Task objective:
Copy every line of the records below that holds the word "Conditions".

Records to process:
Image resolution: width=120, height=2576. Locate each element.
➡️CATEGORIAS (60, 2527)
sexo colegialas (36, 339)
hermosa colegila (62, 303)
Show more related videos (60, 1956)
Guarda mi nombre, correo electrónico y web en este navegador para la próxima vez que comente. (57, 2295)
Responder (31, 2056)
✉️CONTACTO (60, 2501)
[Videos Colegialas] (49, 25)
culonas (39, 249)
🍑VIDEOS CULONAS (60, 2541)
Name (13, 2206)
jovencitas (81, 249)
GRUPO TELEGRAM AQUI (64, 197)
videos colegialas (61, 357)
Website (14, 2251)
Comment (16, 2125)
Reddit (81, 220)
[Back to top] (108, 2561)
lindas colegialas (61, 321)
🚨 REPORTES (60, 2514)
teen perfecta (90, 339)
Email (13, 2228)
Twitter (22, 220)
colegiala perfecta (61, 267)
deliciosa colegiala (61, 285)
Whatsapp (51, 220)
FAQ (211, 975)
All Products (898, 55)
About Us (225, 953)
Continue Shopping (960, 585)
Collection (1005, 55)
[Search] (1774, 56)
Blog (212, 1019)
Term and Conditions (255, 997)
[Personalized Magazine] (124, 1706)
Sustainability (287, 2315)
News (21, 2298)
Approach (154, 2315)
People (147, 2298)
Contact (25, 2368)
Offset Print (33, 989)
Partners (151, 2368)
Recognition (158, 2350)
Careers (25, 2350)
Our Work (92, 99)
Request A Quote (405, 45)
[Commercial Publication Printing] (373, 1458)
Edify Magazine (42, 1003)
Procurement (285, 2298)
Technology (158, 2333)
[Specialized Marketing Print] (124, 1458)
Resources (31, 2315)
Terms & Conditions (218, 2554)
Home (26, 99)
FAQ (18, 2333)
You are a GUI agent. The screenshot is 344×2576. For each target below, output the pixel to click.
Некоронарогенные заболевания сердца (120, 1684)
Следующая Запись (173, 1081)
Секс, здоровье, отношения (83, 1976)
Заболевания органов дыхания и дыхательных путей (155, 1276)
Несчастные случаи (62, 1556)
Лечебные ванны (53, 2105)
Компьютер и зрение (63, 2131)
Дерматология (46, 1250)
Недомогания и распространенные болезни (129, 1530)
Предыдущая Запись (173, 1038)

Output for this task:
Term and Conditions (255, 997)
Terms & Conditions (218, 2554)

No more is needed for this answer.